Wij maken dan de koning bekend, dat, zo dezelve stad zal worden opgebouwd, en haar muren voltrokken, gij daardoor geen deel zult hebben aan deze zijde der rivier.
17 王は返書を送って言った、「長官レホム、書記官シムシャイ、その他サマリヤおよび川向こうのほかの所に住んでいる同僚に、あいさつをする。いま、
De koning zond antwoord aan Rehum, den kanselier, en Simsai, den schrijver, en de overigen van hun gezelschappen, die te Samaria woonden; mitsgaders aan de overigen van deze zijde der rivier aldus: Vrede, en op zulken tijd.
18 あなたがたがわれわれに送った手紙を、わたしの前に明らかに読ませた。
De brief, dien gij aan ons geschikt hebt, is duidelijk voor mij gelezen.
19 わたしは命令を下して調査させたところ、この町は古来、諸王にそむいた事、その中に反乱、むほんのあったことを見いだした。
En als van mij bevel gegeven was, hebben zij gezocht en gevonden, dat dezelve stad zich van oude tijden af tegen de koningen heeft verheven, en rebellie en afval daarin gesticht is.
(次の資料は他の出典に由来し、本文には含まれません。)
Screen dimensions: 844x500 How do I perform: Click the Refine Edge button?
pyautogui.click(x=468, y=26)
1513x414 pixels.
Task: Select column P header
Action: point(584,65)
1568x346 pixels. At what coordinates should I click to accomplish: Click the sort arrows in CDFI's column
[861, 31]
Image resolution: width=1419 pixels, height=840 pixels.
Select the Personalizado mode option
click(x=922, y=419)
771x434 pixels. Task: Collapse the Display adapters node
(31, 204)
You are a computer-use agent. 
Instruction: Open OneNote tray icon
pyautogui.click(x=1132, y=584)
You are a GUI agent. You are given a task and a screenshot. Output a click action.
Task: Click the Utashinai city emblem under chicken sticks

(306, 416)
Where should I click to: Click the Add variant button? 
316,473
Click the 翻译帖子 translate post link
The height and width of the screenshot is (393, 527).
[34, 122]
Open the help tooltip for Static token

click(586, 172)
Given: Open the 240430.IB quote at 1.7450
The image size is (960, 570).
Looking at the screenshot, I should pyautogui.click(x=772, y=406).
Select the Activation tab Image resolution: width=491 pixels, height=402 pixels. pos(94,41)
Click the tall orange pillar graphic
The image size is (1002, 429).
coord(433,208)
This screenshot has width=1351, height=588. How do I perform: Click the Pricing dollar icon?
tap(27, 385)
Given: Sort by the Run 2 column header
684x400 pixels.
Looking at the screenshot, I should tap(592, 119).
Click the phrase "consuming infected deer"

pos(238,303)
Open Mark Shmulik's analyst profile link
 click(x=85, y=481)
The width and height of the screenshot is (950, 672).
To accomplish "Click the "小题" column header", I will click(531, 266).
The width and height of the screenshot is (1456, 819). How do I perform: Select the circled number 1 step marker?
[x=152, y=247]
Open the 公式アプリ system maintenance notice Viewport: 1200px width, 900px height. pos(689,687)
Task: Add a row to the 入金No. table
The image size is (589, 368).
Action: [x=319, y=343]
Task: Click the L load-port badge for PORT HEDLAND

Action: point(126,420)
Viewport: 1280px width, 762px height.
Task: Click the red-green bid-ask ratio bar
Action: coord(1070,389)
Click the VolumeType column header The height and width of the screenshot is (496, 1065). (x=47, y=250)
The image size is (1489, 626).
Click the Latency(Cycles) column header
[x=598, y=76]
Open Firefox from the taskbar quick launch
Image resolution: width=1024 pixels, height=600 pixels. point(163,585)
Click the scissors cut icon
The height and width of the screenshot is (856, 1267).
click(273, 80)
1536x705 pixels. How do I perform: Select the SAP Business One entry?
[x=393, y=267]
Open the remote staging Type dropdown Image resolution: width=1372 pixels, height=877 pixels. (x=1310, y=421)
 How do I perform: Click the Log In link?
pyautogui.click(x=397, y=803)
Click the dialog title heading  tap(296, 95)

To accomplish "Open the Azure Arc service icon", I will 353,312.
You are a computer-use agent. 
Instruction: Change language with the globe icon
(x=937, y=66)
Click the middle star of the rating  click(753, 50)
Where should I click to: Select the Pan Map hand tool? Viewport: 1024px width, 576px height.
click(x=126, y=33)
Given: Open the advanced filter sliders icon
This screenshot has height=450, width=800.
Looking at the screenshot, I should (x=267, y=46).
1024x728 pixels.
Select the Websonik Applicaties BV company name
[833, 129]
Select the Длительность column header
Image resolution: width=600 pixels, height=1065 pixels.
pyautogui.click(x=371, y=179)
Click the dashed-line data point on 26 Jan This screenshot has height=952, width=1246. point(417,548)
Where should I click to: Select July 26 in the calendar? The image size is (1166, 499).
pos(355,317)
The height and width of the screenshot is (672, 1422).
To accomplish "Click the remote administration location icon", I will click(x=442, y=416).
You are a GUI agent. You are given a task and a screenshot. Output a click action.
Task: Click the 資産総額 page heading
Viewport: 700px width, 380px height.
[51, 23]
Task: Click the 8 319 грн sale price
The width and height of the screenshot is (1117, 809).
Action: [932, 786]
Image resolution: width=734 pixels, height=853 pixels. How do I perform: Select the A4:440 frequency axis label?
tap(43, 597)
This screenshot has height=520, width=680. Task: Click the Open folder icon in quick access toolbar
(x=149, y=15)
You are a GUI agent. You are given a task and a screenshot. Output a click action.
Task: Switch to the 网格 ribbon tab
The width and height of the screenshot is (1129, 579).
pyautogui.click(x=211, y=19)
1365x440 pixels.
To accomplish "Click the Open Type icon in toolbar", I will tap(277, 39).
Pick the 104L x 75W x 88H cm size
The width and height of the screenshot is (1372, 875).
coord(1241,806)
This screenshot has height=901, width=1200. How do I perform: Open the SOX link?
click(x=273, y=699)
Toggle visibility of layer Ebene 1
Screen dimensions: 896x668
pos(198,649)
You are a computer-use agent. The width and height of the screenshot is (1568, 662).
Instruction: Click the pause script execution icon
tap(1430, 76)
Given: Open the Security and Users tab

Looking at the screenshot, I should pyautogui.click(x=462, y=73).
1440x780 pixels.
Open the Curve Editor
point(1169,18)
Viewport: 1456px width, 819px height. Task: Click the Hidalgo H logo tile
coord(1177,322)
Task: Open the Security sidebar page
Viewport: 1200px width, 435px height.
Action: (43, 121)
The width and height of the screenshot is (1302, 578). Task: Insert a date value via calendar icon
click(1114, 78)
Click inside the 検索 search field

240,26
20 またエルサレムには大いなる王たちがあって、川向こうの地をことごとく治め、みつぎ、関税、税金を納めさせたこともあった。
Ook zijn er machtige koningen geweest over Jeruzalem, die geheerst hebben overal aan gene zijde der rivier; en hun is cijns, oude impost en tol gegeven.
21 それであなたがたは命令を伝えて、その人々をとどめ、わたしの命令の下るまで、この町を建てさせてはならない。
Geeft dan nu bevel, om diezelve mannen te beletten, dat diezelve stad niet opgebouwd worde, totdat van mij bevel zal worden gegeven.
22 あなたがたは慎んでこのことについて怠ることのないようにしなさい。どうして損害を増して、王に害を及ぼしてよかろうか」。
Weest gewaarschuwd, van feil in dezen te begaan; waarom zou het verderf tot schade der koningen aanwassen?
23 アルタシャスタ王の手紙の写しがレホムおよび書記官シムシャイとその同僚の前に読み上げられたので、彼らは急いでエルサレムのユダヤ人のもとにおもむき、腕力と権力とをもって彼らをやめさせた。
Toen, van dat het afschrift des briefs van den koning Arthahsasta voor Rehum, en Simsai, den schrijver, en hun gezelschappen gelezen was, togen zij in haast naar Jeruzalem tot de Joden, en beletten hen met arm en geweld.
24 それでエルサレムにある神の宮の工事は中止された。すなわちペルシャ王ダリヨスの治世の二年まで中止された。
Toen hield het werk op van het huis Gods, Die te Jeruzalem woont, ja, het hield op tot in het tweede jaar van het koninkrijk van Darius, den koning van Perzie.